I’m just here to make some music and help out with the fucking.
—Yank Lawson

Lawson had been asked to account for his presence in New York in 1954, at Eddie Condon’s on West Third Street, sitting in on trumpet with Ralph Sutton at the piano, Jack Teagarden on slide trombone. A joyful noise in Chicago and well regarded as a recording-studio instrumentalist, Lawson was unknown to a jazz-club reporter looking to compose a program note. Was Lawson come to town to make for himself bigger money and a brighter name? Cut a record with Tommy Dorsey? Climb the stairway to the stars?

Lawson’s answer didn’t see the light of print, but Condon delighted in the tempo and the phrasing, scrawled it on cards sometimes stuck in a lower corner of the mirror above the bar. Where at the age of twenty in 1955 I found it with a sense of thanksgiving and relief. The next day I was returning as a senior to Yale College, where for three years my undergraduate questions about the purpose and meaning of life had most of them come back marked address unknown or return to sender. All but one, and that one off the books, the assurance that when bound up in the embrace of music, I knew and felt as fact—as in other times and places I assuredly did not—that yes, Virginia, and if it please the court, I am a human being. And if to become a being at least in some part human is the object of the lessons taught by poets and philosophers, then why not and better yet the high note hit by Lawson? Why else is mankind here on earth if not to dance to the music of time, make a joyful noise unto Chicago or the Lord, help out with the labors (Promethean and Pythagorean, Apollonian and Dionysian) of creation?

Sixty-two years further along the road to who knows where or when, this issue of Lapham’s Quarterly poses the long-deferred follow-up question. How and why is music the most powerful and liveliest of the arts, the utmost reach of human expression, the stuff of which dreams are made, and, if ancient philosophers and modern physicists are to be believed, also the stuff that binds body with soul? The text and illustration in the issue, an orchestration for 165 voices in time on the staff of three millennia, find music everywhere at the heart of human society, urging men into battle, arranging them in states of wild abandon and sacred ceremony, feeding them the foods of love.

The tune I remember, could I but keep the words.

—Virgil, 38 BC

In any and all event in accord with the thinking of Pythagoras, the Greek philosopher who in the sixth century BC conceived the cosmos and the whole of its creation (apes and butterflies, seas and stones and stars) as works of music, the vibrations of energy in motion instinct with life in all its forms and fancies.
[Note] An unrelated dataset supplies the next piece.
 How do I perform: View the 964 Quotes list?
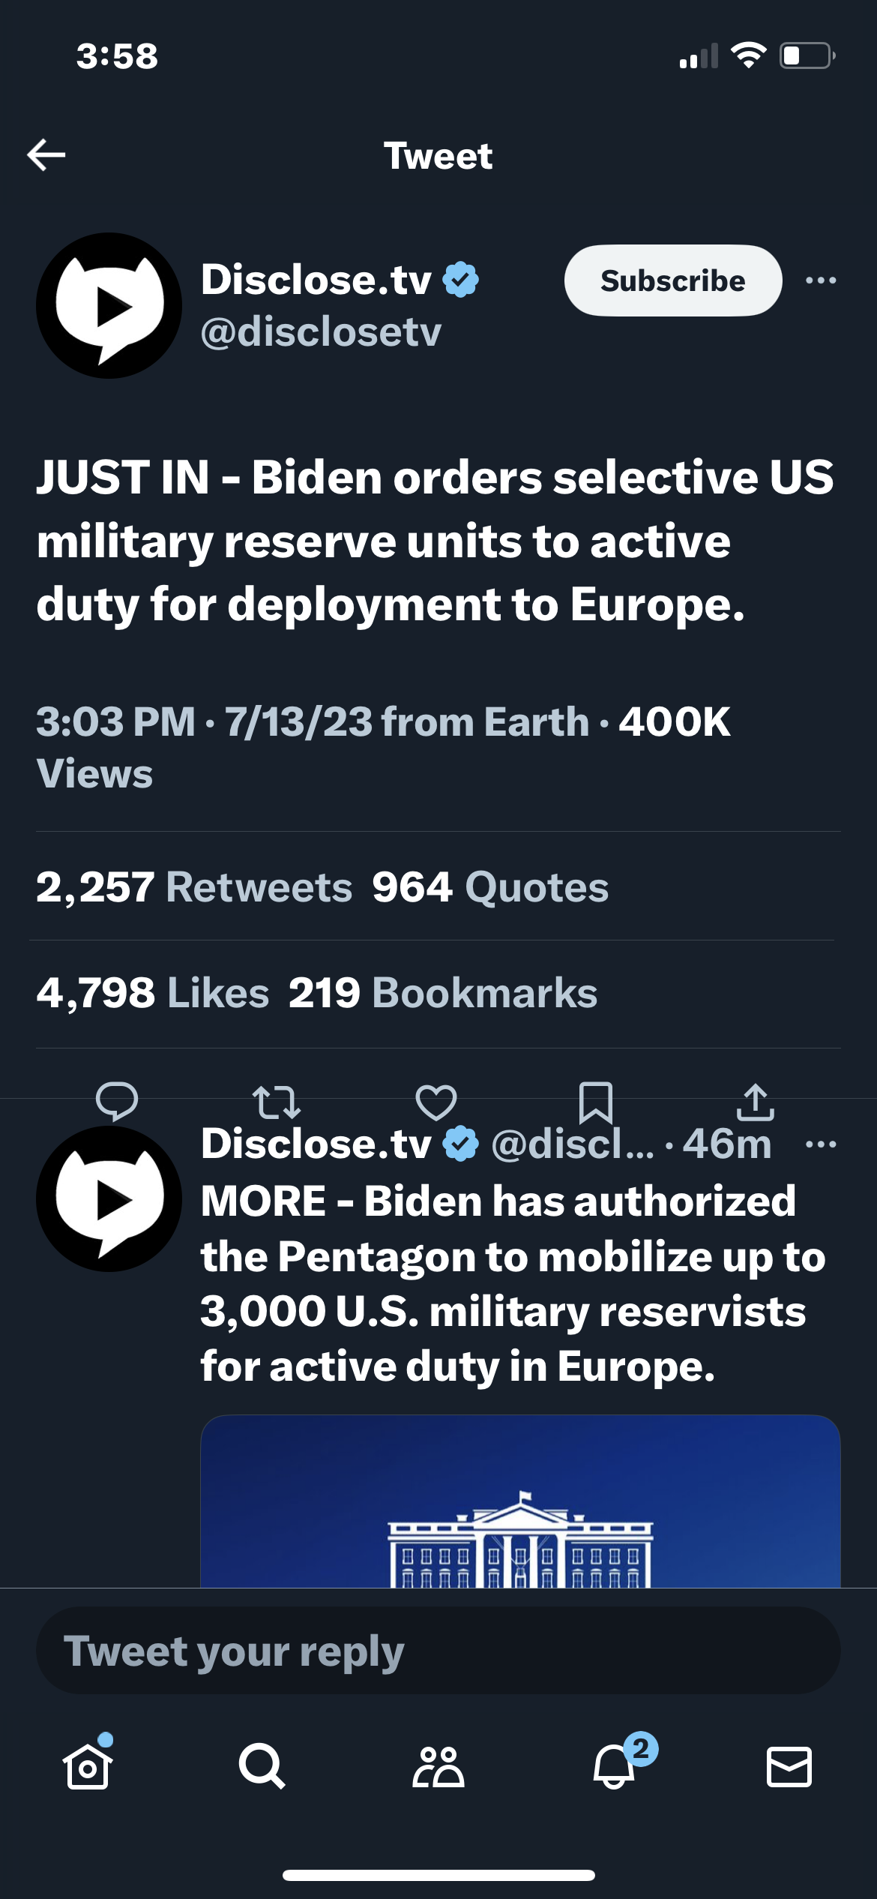[490, 887]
According to Pythagoras, the world consists of three sorts of music—the sounds of instruments (lyre, violin, tambourine, flute), the voices of the human organism itself (pulse, intestine, breath), and the music of the spheres, the planets oscillating in harmonic orbit.

 

None of Pythagoras’ writing survives on scroll or parchment, but his thought has been peer-reviewed and verified over the course of twenty-five centuries by music teachers and mathematicians, poets and astronomers. Cicero in the first century BC and Boethius in the sixth century, both familiar with Pythagoras’ teachings, regard him first and foremost as a physician employing music as saving grace. “It is common knowledge,” says Boethius, that song “has often worked great wonders on the affections of bodies or minds. Who does not know that Pythagoras, by performing a spondee, restored a drunk adolescent…to a calmer and more composed state?” Citing other instances of human distress relieved by timely application of suitable melody (tormented citizens in Lesbos, infuriated youths in Sicily), Boethius concludes that “music is so naturally united with us that we cannot be free from it even if we so desired.”

Body and soul in unison is the news breaking from the stage of a Stones or Swift or Springsteen concert, but also, and these days probably as often, in reports from a hospital intensive-care unit or cancer ward. Vibroacoustic therapy alleviates the symptoms of Parkinson’s disease; Alzheimer’s patients recall familiar songs more easily and accurately than spoken words; music increases and improves immune-system function; the Mayo Clinic employs the playing of a harp to relax and lower the blood pressure of patients undergoing chemotherapy.

Cicero relies on Pythagoras for the assurance that the music of the spheres is at all times present in the human ear; he goes on to say it comes and goes unheard because humankind has “become completely deaf to its melody.” Modern authority begs to differ. NASA’s orbiting X-ray telescope in 2003 picked up on a B-flat fifty-seven octaves below middle C, emitted by a black hole in the Perseus cluster of galaxies and reverberating across a distance of 250 million light-years in the key characterized by late eighteenth-century poet and composer Christian Friedrich Daniel Schubart as “cheerful love, clear conscience, hope, aspiration for a better world.”

Rolling Stones Concert, New Orleans, by Burk Uzzle, 1982. © Philadelphia Museum of Art, purchased with the Lola Downin Peck Fund and with funds contributed by Mr. and Mrs. John Medveckis, Douglas Mellor, Ross Watson, and other donors, 1984.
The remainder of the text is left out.